##### Text shown #####

Right now, I have all the phones in their vlan as an untagged port on the linksys switches. they're trunked back to the main cisco switch into a vlan...

and it seems overkill to pick up a cisco switch that can do a million things when we just need a switch to do less... but, that's not my call... all I can do is offer the best cheaper alternative I can find...

Thanks for the response... it's an ever learning process
 
Some Cisco switches/modules have two different media-types available for the same physical interface. They are clearly labeled on the switch. For example gi0/8 on a 2960G has a big yellow box around an SFP port and an "RJ45" port. You can use one or the other but not both obviously and need to tell switch which transceiver to use using the media-type command.
 
OK It goes up to port gi 0/28 and that is the fiber port.
There wasn't a media-type command which left me confused, so I checked the port status which showed err=disabled and checked the log and discoverred a crc error w/the transceiver. I googled around w/the error code and found the unsupported transceiver command. I enabled and after a short while, the lights came on and i could ping. So it looks like the brand cisco gbics aren't supported?
I wonder if they're the wrong type? or if the IOS needs to be updated...
 
To see which SFPs are supported for your model of switch go to the Cisco website and check the datasheet for it. There are numerous different types out there.
 
Do you have closets on each floor or does all the cabling terminate on the main floor? How fast are the uplinks to the Cisco switch?
 
The SFPs are on the Cisco approved list. That's why we got them. I heard somewhere that we probably need to update the IOS on it, so we're looking into that.

Each floor has a closet with switches there. Each floor is connected via a fiber uplink.
 
OK so most brands I work with can tag for both voice and data on the port. The linksys switches however I have no clue.

Doing some early googeling :
http://www.cisco.com/en/US/docs/swi.../administration/guide/SRW-US_v10_UG_A-Web.pdf

What I get from this is that these switches don't do dual vlan'ing on a port so you will have to set it on the phones. Most VOIP phones let you do that through their configuration.

Also the QoS settings seem rather static on the linksys switches , and might prove to be a challenge to get right. But I do assume you have a support contract on thoose things so you could always open a support case for implementation problems.

err disabled on CRC's can be a large lsit of issues from bad SFP to dirty fiber , can you test the connection any other way ?(I guess you dotn have a fiber cleaning kit ?)

And may I say that you seem I bit over tasked with the whole project. As someone suggested before this isnt to be taken lightly and I would suggest to ATLEAST get vendor support and probably a consultant over.

#####

● Task to carry out
In the networking discussion, which port is identified as the fiber port?

##### Records shown #####

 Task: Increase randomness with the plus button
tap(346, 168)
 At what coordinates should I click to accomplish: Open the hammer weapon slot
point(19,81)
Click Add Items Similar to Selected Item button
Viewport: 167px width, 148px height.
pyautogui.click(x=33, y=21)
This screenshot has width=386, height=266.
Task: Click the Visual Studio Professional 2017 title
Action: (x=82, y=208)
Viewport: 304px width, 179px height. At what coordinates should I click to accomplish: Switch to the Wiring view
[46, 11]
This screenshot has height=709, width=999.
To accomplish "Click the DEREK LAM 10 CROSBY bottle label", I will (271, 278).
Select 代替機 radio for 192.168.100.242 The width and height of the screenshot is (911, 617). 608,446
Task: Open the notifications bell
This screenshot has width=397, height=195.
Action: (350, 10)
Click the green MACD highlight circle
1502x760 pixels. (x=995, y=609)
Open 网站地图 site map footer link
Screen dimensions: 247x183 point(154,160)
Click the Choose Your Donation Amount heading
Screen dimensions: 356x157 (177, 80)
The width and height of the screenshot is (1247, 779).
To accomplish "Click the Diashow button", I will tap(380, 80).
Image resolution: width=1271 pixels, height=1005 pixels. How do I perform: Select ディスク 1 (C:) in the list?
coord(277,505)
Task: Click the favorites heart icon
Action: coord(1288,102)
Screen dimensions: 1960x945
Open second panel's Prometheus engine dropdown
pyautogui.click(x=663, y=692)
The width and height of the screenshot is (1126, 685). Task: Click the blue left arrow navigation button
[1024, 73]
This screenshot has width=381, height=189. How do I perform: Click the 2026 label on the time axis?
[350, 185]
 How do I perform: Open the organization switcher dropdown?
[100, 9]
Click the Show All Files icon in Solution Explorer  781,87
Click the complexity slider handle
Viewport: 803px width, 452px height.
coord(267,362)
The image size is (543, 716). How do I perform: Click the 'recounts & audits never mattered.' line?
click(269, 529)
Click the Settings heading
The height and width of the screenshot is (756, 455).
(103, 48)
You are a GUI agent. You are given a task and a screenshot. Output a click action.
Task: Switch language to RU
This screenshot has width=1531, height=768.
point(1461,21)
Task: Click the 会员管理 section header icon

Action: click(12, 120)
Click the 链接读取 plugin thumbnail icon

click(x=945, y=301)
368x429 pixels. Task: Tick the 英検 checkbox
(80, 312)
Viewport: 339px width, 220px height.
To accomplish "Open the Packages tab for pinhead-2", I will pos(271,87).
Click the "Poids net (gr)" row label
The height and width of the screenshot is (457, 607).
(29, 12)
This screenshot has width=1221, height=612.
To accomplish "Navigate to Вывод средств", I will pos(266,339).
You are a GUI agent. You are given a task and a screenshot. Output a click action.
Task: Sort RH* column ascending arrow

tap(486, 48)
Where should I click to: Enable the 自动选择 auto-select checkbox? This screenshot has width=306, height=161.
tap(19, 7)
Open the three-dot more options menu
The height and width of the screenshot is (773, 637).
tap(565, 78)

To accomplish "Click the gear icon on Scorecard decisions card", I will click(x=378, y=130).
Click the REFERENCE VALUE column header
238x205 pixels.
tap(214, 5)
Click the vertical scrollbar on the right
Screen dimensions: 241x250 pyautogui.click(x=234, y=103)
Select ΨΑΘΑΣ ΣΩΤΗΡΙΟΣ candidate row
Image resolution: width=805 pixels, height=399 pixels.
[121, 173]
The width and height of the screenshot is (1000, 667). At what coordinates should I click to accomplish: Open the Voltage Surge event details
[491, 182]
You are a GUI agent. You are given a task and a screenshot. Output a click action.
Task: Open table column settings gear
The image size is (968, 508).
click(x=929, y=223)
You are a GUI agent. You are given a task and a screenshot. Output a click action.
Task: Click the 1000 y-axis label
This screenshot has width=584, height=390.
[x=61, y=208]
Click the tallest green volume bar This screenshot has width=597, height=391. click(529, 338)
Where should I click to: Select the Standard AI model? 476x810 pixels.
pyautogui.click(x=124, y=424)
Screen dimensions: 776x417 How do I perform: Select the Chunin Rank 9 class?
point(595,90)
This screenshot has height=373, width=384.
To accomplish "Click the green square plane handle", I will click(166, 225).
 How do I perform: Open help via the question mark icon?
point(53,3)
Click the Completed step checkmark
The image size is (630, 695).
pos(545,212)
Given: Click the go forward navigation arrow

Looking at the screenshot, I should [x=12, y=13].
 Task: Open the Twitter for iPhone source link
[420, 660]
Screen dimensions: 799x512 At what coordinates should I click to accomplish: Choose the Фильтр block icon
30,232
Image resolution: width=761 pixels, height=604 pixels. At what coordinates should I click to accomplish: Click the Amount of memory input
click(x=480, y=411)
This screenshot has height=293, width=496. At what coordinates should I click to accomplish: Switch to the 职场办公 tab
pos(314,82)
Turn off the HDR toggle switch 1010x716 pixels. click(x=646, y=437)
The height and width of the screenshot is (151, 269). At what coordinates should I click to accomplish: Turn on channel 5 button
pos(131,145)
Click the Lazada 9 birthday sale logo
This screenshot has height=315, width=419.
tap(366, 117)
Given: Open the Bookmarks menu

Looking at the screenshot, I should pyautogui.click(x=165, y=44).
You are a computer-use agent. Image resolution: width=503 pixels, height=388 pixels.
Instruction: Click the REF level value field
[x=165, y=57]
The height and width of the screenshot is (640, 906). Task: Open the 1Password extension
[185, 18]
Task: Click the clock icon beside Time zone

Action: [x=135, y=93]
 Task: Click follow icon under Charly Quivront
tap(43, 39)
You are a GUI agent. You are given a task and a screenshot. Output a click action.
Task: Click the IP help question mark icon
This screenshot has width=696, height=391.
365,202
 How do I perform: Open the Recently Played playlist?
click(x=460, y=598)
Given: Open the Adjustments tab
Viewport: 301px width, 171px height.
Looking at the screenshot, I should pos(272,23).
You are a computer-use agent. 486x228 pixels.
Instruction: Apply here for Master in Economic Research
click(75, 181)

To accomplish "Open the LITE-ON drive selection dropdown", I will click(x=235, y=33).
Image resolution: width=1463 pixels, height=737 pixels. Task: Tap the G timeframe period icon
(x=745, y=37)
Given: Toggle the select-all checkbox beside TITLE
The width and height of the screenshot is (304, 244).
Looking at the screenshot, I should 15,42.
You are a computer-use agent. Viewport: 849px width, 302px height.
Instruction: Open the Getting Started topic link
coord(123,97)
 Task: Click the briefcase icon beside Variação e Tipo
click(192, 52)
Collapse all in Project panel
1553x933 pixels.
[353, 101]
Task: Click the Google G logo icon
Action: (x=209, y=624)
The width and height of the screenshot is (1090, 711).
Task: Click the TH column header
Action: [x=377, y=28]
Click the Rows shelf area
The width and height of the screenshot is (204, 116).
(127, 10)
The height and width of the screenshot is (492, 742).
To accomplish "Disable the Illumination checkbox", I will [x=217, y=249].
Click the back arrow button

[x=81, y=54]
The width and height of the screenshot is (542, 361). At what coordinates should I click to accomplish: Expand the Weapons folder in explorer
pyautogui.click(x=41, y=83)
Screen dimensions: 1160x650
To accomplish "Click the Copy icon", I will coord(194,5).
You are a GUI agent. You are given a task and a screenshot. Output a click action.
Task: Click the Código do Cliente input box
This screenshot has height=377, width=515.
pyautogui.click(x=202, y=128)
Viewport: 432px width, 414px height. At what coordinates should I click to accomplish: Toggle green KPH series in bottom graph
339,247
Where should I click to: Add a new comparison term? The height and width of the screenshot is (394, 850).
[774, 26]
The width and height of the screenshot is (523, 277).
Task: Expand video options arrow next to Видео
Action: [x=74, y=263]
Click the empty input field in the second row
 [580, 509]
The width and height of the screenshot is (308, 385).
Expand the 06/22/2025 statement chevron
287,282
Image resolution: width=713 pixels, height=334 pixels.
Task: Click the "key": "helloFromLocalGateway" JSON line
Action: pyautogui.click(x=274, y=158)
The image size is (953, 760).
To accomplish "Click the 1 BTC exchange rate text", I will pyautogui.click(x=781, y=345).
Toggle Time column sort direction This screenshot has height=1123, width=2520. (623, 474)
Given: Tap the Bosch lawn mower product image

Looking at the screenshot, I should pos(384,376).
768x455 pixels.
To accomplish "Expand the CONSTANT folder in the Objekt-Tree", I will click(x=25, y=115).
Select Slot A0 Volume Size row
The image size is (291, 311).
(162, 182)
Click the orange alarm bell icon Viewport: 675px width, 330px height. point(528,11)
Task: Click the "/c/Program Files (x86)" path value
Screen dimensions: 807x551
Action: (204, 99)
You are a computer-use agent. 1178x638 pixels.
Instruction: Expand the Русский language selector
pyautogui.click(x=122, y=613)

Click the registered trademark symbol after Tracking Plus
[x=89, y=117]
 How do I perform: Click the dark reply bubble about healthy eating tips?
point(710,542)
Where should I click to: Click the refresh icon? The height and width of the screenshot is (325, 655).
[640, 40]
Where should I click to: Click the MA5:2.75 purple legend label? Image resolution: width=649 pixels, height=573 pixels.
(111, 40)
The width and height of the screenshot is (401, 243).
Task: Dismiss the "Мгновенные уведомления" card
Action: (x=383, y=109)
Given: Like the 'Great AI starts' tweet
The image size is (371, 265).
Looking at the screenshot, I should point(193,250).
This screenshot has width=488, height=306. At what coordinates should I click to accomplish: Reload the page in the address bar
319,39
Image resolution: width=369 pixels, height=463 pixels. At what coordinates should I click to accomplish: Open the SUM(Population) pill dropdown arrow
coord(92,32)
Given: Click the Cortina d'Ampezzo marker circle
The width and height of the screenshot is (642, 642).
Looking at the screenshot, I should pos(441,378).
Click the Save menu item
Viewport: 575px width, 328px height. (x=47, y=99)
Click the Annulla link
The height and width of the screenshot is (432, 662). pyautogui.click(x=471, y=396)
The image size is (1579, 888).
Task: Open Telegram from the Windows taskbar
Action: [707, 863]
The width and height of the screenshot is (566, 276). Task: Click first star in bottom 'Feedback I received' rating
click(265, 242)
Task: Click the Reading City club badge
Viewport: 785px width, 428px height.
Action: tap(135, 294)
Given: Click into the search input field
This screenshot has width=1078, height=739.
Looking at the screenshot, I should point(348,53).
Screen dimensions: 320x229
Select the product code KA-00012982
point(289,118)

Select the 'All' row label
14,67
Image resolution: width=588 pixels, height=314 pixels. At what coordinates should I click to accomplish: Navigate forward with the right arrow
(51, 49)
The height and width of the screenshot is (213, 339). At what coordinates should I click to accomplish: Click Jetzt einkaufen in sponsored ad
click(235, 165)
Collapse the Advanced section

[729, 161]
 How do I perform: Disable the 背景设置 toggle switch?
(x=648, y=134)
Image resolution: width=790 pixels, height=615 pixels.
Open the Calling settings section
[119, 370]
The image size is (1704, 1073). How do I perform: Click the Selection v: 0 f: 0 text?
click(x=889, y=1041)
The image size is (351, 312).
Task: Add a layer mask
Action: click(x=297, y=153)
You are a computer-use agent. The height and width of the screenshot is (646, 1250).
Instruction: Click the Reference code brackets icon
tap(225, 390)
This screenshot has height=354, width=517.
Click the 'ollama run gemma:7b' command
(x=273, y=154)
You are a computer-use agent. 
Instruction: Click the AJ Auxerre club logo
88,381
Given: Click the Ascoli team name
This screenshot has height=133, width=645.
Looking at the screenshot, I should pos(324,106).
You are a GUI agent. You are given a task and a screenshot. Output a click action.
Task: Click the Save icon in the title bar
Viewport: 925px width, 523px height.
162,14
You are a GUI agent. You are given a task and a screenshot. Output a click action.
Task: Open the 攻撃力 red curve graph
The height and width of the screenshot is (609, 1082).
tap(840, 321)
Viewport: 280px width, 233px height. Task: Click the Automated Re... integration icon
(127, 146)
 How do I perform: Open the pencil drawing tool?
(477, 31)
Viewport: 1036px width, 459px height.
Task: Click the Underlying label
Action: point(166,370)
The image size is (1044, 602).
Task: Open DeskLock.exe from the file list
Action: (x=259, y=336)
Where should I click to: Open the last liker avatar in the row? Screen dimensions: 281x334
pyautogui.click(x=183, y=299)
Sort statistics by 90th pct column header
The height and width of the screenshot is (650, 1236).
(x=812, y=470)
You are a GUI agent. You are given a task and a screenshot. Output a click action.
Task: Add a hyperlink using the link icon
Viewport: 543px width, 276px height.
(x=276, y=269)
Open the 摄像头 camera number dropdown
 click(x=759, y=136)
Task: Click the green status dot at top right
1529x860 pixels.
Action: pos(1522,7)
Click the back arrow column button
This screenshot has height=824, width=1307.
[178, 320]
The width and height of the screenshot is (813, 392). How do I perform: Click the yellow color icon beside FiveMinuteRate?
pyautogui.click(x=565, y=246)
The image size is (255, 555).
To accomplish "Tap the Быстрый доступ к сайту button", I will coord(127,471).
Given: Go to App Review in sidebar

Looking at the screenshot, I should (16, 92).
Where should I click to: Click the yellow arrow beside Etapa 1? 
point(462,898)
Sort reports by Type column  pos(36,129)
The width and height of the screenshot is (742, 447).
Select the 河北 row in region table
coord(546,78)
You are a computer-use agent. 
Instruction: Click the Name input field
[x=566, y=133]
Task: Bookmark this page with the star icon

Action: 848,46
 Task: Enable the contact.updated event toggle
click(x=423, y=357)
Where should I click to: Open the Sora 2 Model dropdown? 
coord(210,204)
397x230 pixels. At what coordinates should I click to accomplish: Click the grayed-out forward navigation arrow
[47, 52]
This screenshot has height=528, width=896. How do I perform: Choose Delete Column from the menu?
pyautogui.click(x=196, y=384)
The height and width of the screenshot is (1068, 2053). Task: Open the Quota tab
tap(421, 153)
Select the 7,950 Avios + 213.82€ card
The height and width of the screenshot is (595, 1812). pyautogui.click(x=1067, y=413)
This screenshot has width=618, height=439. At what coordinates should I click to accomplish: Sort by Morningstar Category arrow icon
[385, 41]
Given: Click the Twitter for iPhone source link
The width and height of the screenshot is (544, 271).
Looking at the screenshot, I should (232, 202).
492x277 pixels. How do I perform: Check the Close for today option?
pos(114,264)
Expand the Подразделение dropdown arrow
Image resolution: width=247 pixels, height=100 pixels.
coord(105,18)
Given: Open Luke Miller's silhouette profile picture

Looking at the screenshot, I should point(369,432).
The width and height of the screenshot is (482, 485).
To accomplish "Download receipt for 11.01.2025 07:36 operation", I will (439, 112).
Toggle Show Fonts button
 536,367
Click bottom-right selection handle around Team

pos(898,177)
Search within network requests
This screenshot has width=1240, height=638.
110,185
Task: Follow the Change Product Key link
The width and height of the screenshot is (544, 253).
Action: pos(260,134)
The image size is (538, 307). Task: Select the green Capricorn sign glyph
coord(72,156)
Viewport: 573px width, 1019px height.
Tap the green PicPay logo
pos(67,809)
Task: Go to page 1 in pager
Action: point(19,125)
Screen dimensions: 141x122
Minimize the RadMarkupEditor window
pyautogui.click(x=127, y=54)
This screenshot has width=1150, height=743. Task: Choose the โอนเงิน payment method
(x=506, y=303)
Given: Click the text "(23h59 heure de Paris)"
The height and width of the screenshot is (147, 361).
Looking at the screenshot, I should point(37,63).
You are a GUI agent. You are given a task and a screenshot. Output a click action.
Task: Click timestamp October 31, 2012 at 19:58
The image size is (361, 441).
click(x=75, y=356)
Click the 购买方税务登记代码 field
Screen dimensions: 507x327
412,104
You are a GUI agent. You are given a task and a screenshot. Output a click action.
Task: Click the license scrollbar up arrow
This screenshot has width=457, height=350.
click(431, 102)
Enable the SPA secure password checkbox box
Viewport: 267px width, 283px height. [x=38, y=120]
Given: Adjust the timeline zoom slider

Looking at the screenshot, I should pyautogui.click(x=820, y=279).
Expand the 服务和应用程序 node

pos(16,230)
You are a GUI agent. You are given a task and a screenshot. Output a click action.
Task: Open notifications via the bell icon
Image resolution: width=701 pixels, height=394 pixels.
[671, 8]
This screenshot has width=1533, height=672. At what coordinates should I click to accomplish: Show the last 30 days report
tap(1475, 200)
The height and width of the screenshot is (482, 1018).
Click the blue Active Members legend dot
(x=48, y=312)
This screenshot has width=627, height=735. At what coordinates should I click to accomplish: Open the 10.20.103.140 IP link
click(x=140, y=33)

#####

● Task output
Port gi 0/28.